Apesar disso, o porteiro afirmou, nos dois depoimentos à Polícia Civil, que falou na casa 58 sobre a entrada de Élcio Queiroz, e o registro manual confirma a comunicação com a casa 58. O sistema eletrônico não bate com o depoimento do porteiro.
Em entrevista coletiva nesta quarta, a promotora Simone Sibílio, do Grupo de Atuação Especial de Combate ao Crime Organizado (Gaeco) do MPRJ, disse que Ronnie Lessa e Élcio de Queiroz negaram, em depoimento, ter se encontrado na data do crime.
As provas, no entanto, desmentem ambos, segundo ela. Na entrevista coletiva, ao lado de outras duas promotoras, Simone Sibílio disse que o áudio obtido na investigação “comprova que no dia do crime, por volta das 17h07, Élcio entra no condomínio de Ronnie Lessa e pede autorização para entrar”.
“A pessoa que está na cabine [porteiro] liga para casa 65, e isso está comprovado pelas gravações. E a pessoa que atende na casa 65 é Ronnie Lessa. Com base na pessoa que atende, precisava comprovar: essa voz é de quem? O Ministério Público, com base na voz de Lessa obtida no depoimento, fez um confronto com a voz da cabine – e o confronto deu positivo”, informou.
“Portanto há prova pericial de que quem atende e quem autoriza a entrada de Élcio de Queiroz é Ronnie Lessa”, acrescentou a promotora.
Segundo ela, o livro manuscrito de ocorrências da portaria do condomínio indicou, de fato, que Élcio entrou no local dando como destino a casa de Bolsonaro. Ela confirmou que o porteiro deu dois depoimentos neste sentido. No entanto, as alegações do porteiro não condizem com a realidade, disseram as promotoras. Questionada sobre a possibilidade de o áudio ter sido alterado, ela respondeu:
“A gravação toda foi periciada. E o laudo comprova que não há indícios de fraude, de adulteração”. “Por que o porteiro deu esse depoimento, se ele se equivocou, se ele se esqueceu, se ele mentiu… Enfim, qualquer coisa pode ter acontecido. Então, ele pode esclarecer novamente. Simples assim”, explicou.
Imediatamente após a revelação de que o depoimento do porteiro não era compatível com as provas, Bolsonaro iniciou uma série de ataques ao governador do Rio de Janeiro, acusando-o de ter armado com a Policia Civil uma fraude para atingi-lo politicamente.
“No meu entendimento, o senhor Witzel estava conduzindo o processo com o delegado da Polícia Civil pra tentar me incriminar ou pelo menos manchar o meu nome com essa falsa acusação, que eu poderia estar envolvido na morte da senhora Marielle”, afirmou Bolsonaro.

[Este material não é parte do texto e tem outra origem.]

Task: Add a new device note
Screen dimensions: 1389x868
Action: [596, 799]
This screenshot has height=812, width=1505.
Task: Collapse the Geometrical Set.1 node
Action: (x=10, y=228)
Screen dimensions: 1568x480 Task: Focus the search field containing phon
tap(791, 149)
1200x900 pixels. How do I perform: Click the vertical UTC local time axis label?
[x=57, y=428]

O governador rebateu a acusação dizendo que “a Polícia Civil, no meu governo, tem independência, o MP tem e sempre terá independência e, infelizmente, eu recebi com muita tristeza essas levianas acusações”, disse Witzel.
As ligações de Ronnie Lessa, acusado de ter feito os disparos que mataram a vereadora, e de outros milicianos com a família Bolsonaro já são antigas. O filho mais novo de Jair Bolsonaro, Jair Renan, namorou a filha do assassino de Marielle.

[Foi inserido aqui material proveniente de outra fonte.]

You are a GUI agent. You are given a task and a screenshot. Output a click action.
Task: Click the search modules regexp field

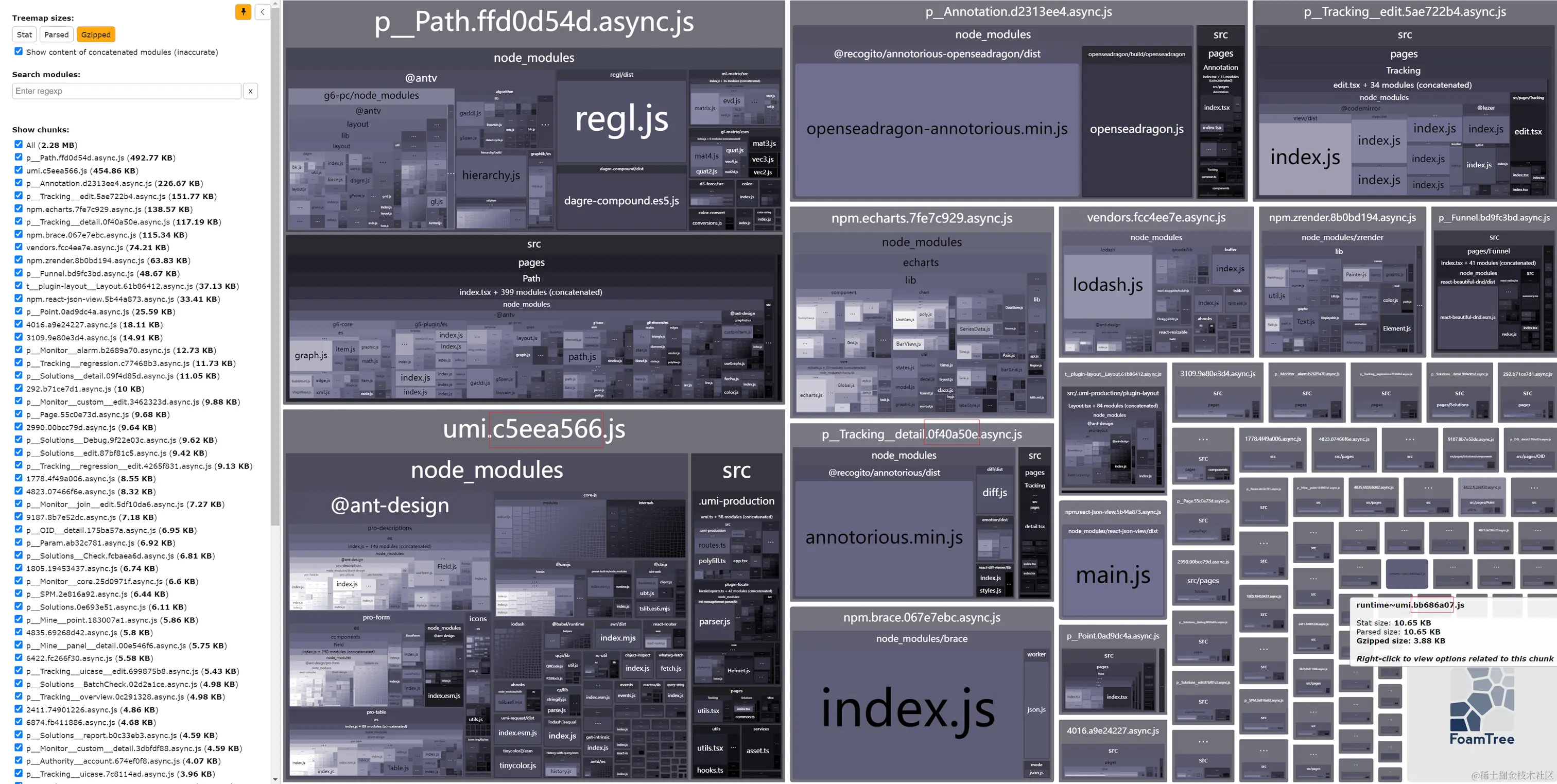coord(126,91)
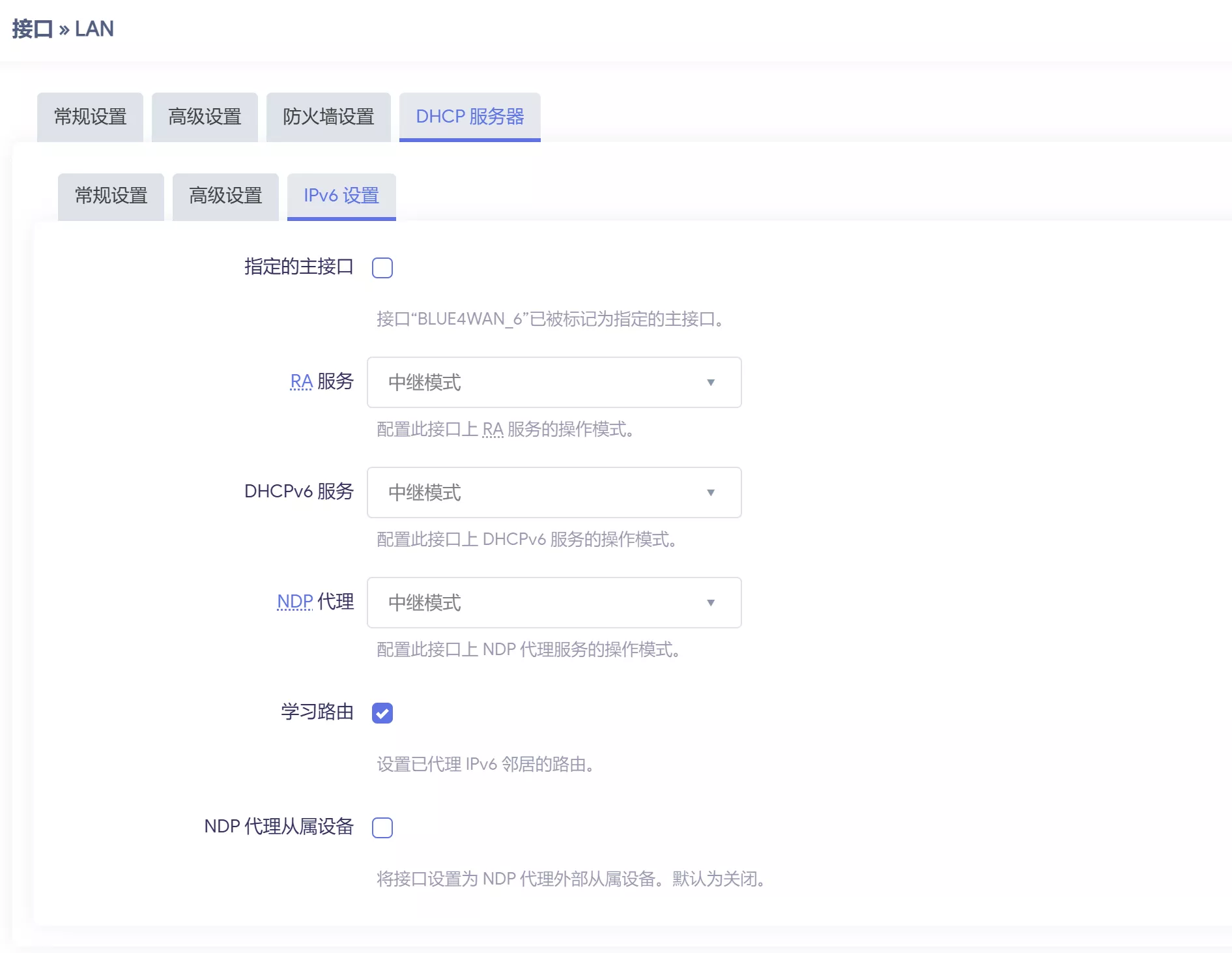This screenshot has height=953, width=1232.
Task: Switch to the DHCP 常规设置 sub-tab
Action: click(x=110, y=196)
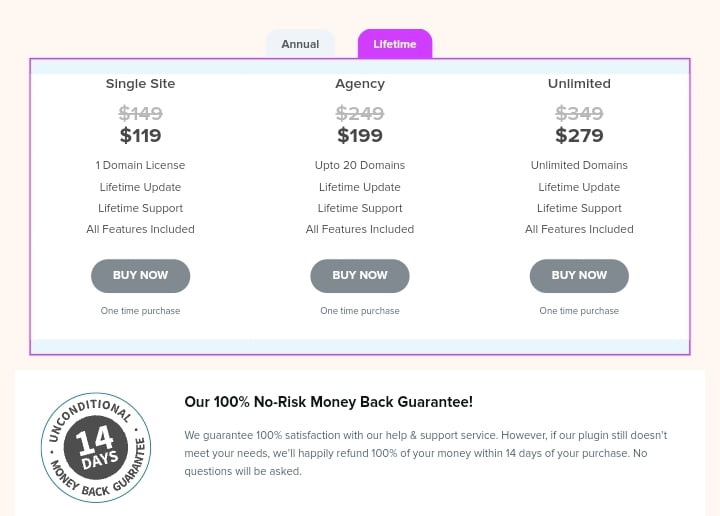Click the crossed-out $249 price
This screenshot has width=720, height=516.
(360, 113)
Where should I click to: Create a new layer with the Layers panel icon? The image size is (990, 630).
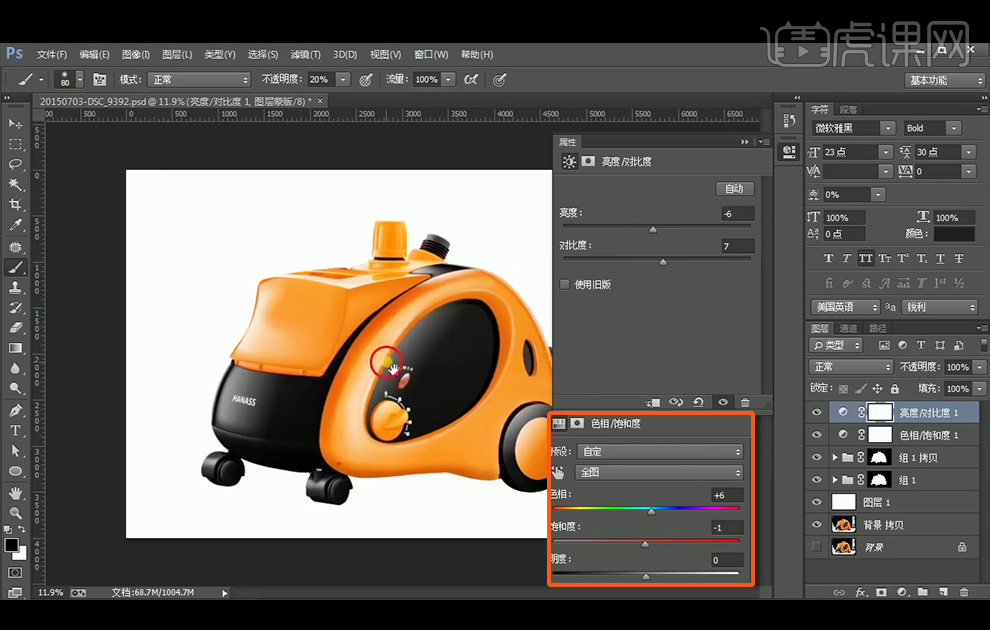943,592
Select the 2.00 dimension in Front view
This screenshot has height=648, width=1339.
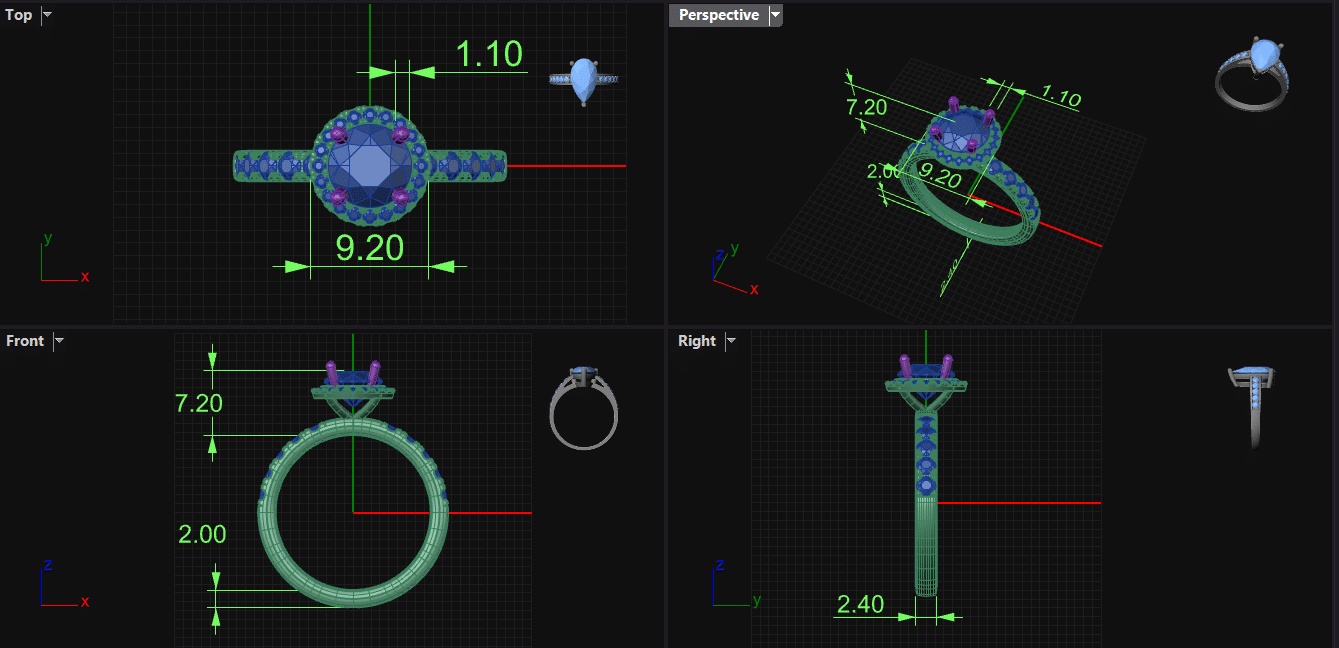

O chefe de Ronnie Lessa no “Escritório do Crime”, uma espécie de central de assassinatos por encomenda da milicia do Rio de Janeiro, o ex-policial Adriano Nóbrega era íntimo de Fabrício Queiroz, assessor de Flávio Bolsonaro na Assembleia Legislativa do Rio.
A mãe e a mulher de Adriano, que hoje encontra-se foragido, trabalhavam no gabinete de Flávio Bolsonaro. O filho de Bolsonaro, então deputado estadual, fez duas homenagens ao miliciano Adriano Nóbrega. Numa delas Flávio entregou ao assassino profissional e chefe de Lessa, a Medalha Tiradentes, maior honraria do estado do Rio de Janeiro.
Até que se ouça novamente o porteiro do condomínio de luxo da Barra da Tijuca, onde residem lado a lado, tanto Jair Bolsonaro, quanto o assassino de Marielle Franco, Ronnie Lessa, segue pairando uma dúvida do que teria levado ao imbróglio sobre quem efetivamente autorizou a entrada do comparsa de Lessa no dia do crime.
Os depoimentos e o livro manual dizem que alguém falou da casa de Bolsonaro autorizando a entrada de Élcio Queiroz, motorista do carro que participou da fuzilaria contra Marielle. A gravação das comunicações apontam em outra direção, a de que foi Ronnie Lessa quem autorizou a entrada do comparsa.
Tanta proximidade entre Lessa e a família Bolsonaro podem ter provocado a confusão. É esperar o novo depoimento do porteiro para ver.